Dataset excerpt
-- Start --
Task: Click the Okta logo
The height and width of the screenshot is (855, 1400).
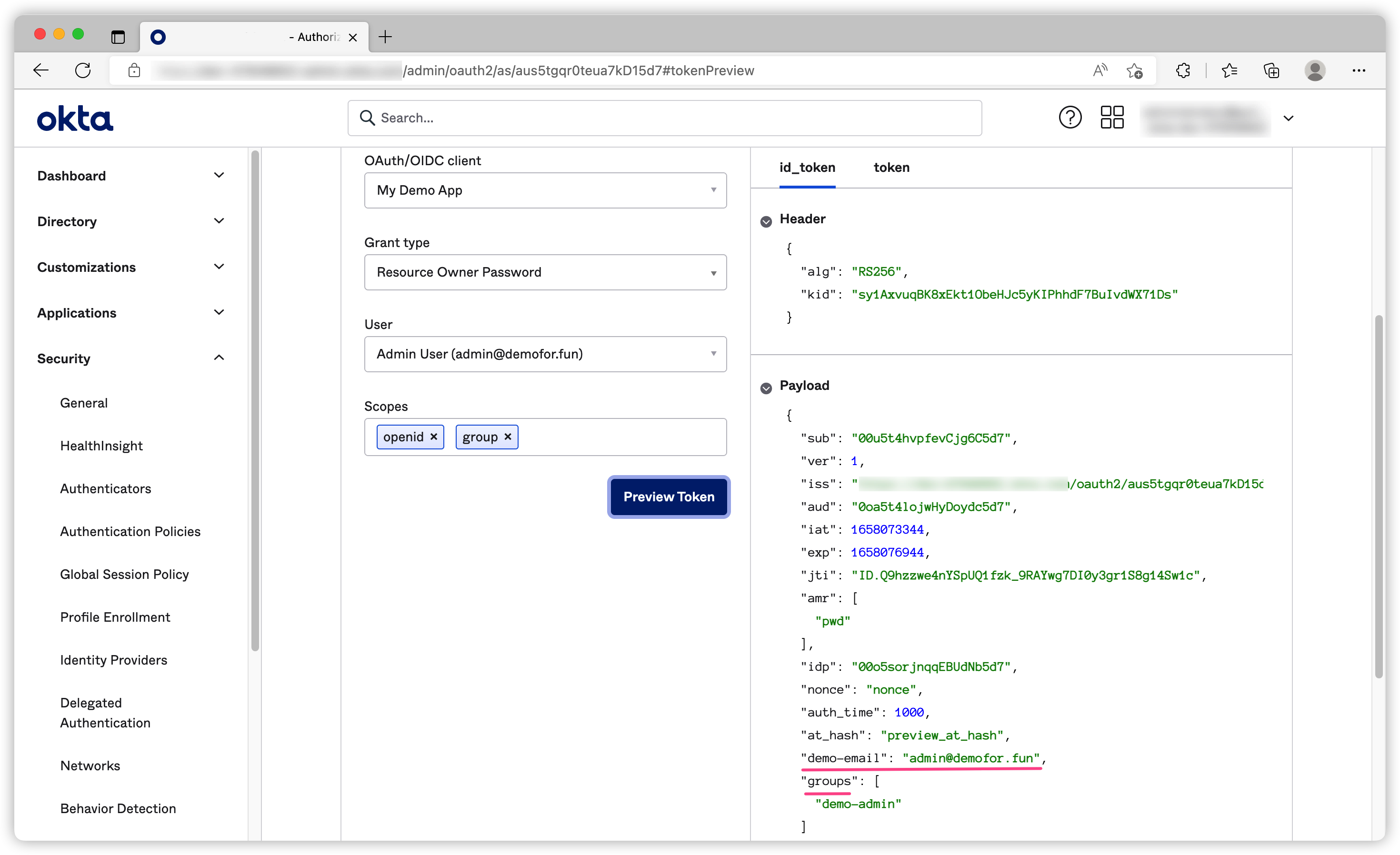Action: tap(75, 118)
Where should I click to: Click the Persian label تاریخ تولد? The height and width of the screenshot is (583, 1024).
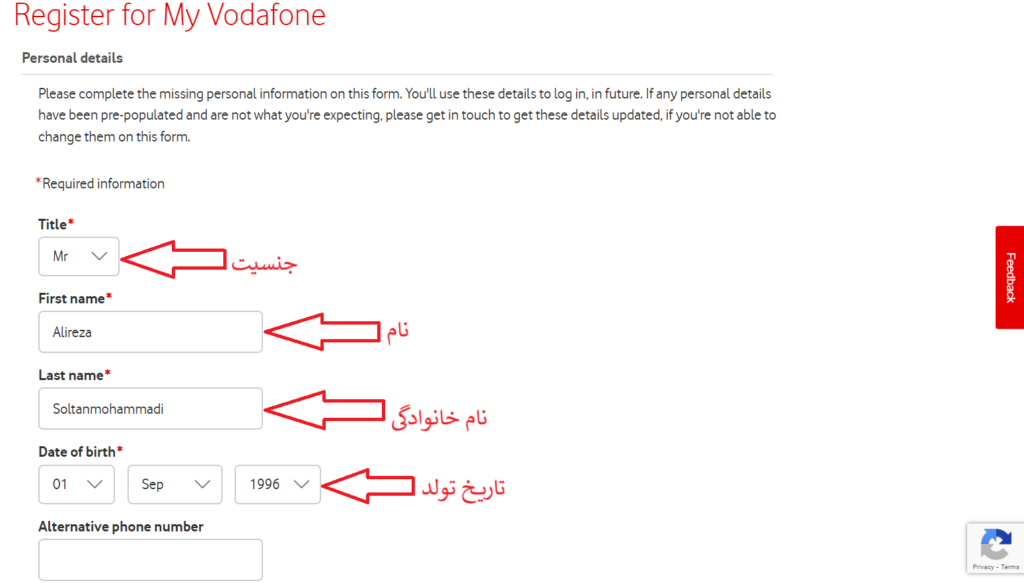(462, 488)
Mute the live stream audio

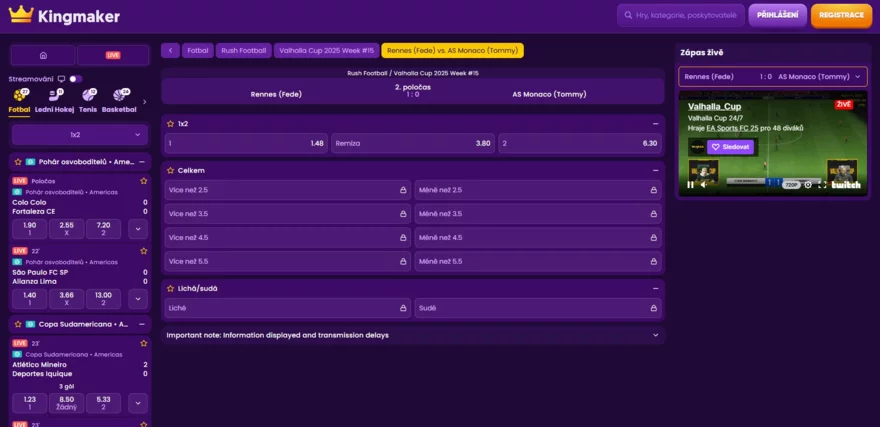pyautogui.click(x=704, y=185)
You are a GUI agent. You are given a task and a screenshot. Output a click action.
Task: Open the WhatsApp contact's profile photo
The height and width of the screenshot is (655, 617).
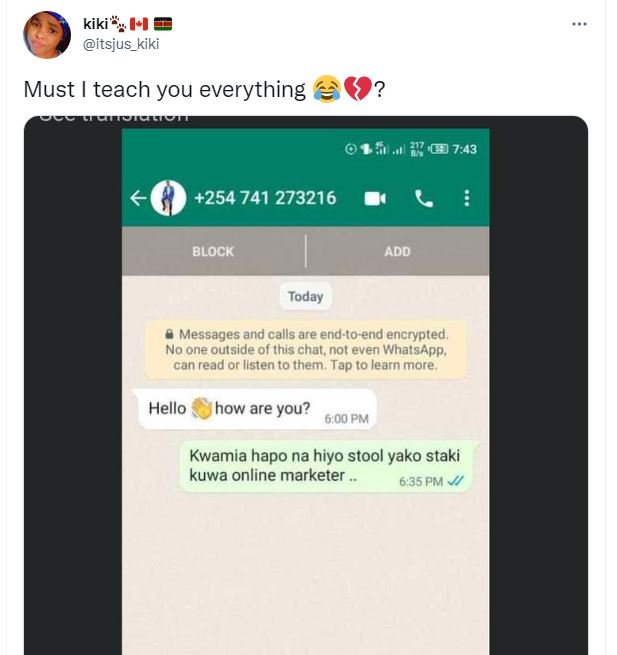[168, 198]
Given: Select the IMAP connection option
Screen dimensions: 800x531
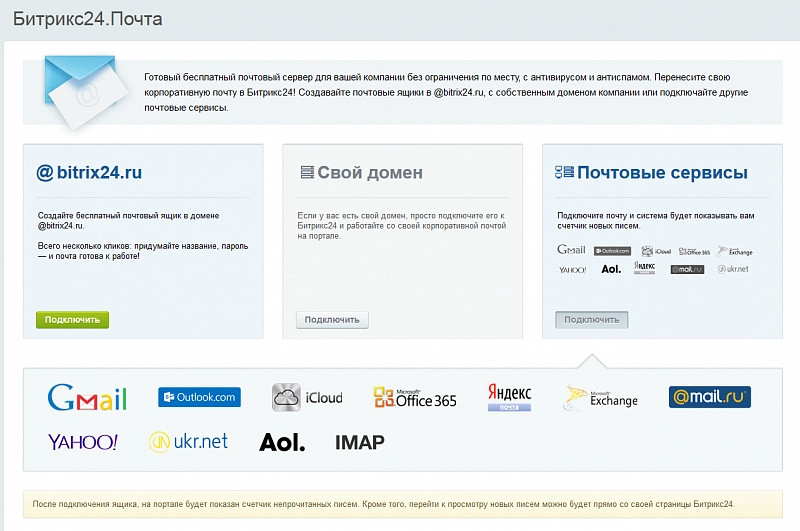Looking at the screenshot, I should [359, 442].
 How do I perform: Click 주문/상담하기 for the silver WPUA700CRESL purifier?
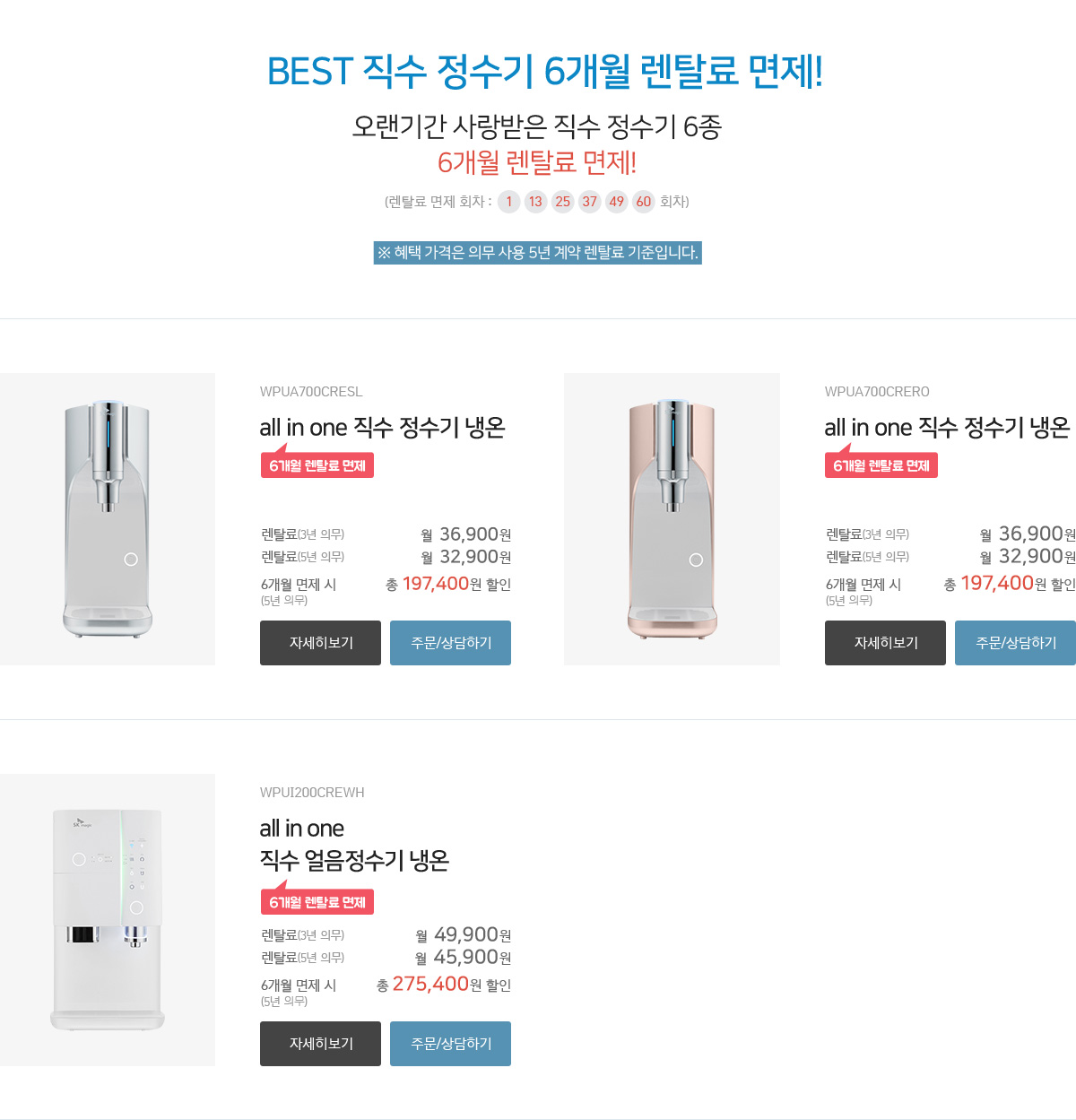[x=450, y=643]
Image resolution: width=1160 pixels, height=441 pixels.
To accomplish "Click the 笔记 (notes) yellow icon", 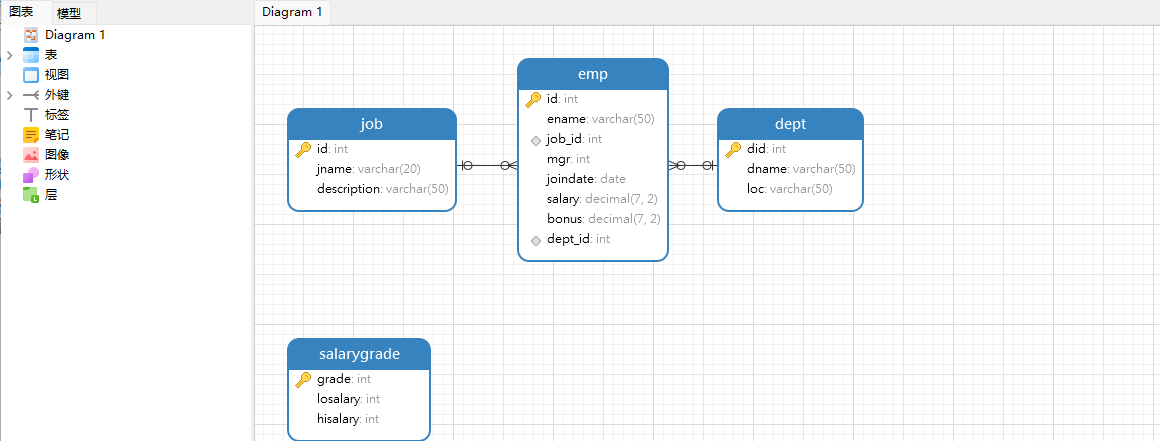I will pos(30,135).
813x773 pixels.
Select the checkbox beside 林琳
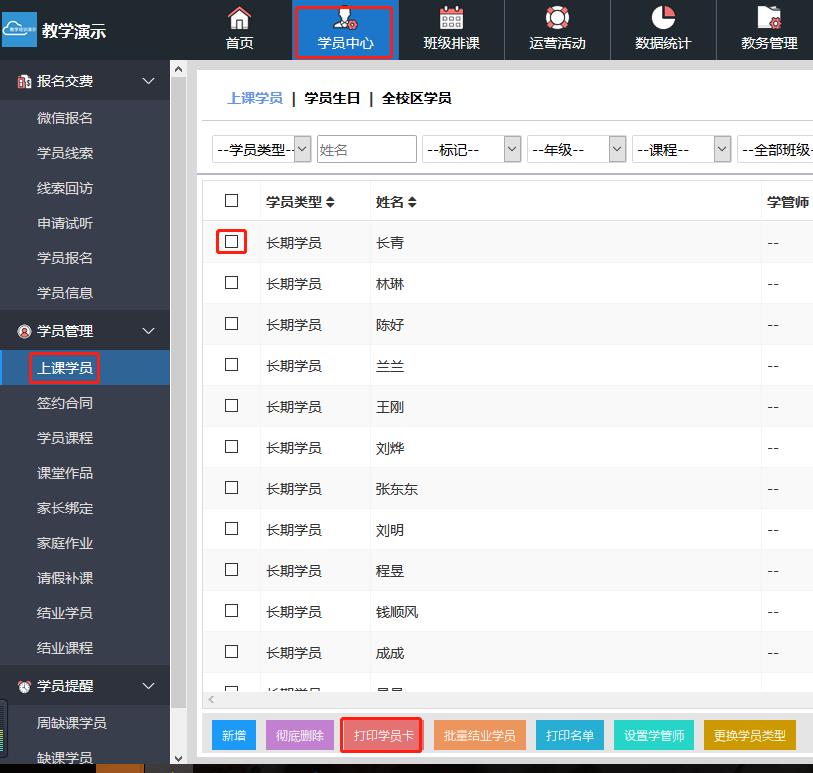[232, 283]
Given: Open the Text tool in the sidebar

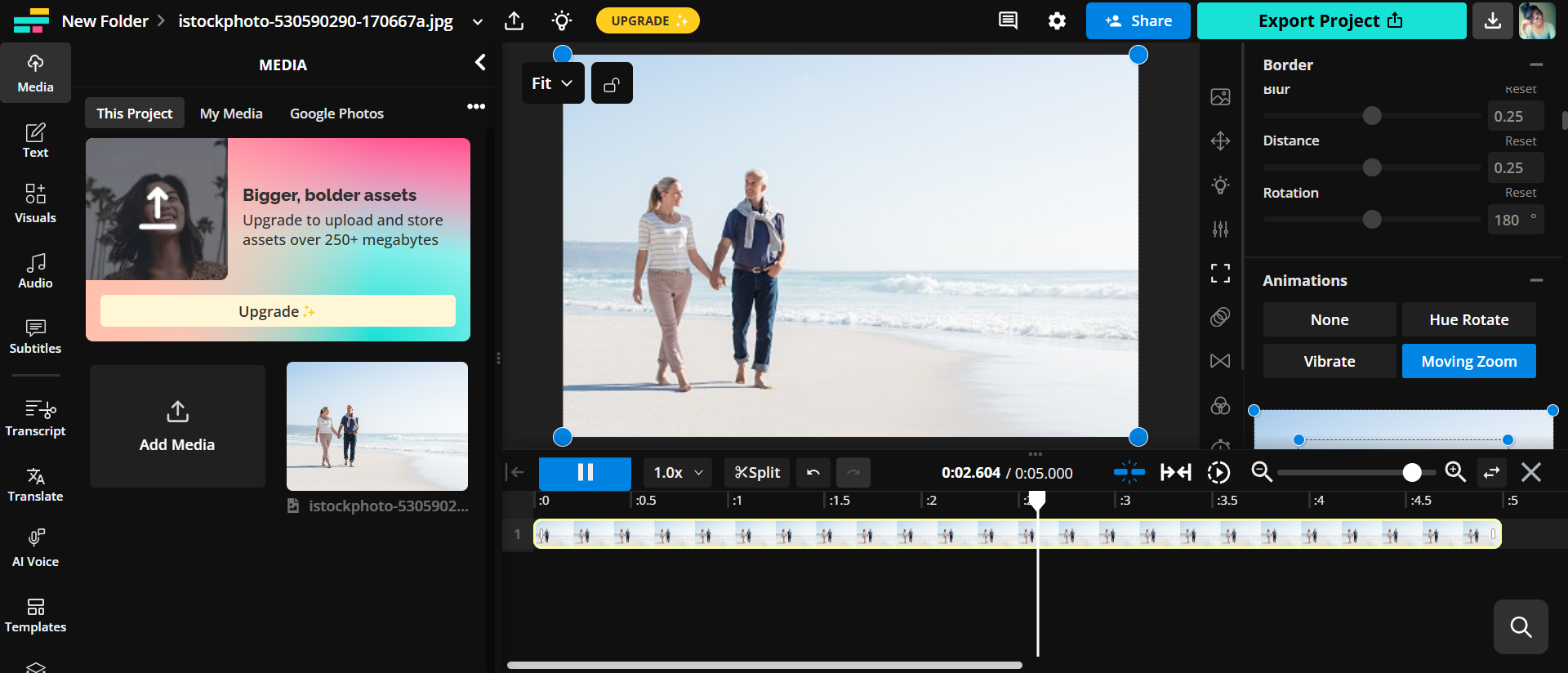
-- End --
§ **SHORT EXERCISE**
Please return the records from their start through the line containing "pyautogui.click(x=704, y=185)", keeping every line identical and leaving out the pictures.

§ **RESPONSE TO THIS EXERCISE**
Task: Click the Okta logo
The height and width of the screenshot is (855, 1400).
Action: tap(75, 118)
Where should I click to: Click the Persian label تاریخ تولد? The height and width of the screenshot is (583, 1024).
(462, 488)
Mute the live stream audio

pyautogui.click(x=704, y=185)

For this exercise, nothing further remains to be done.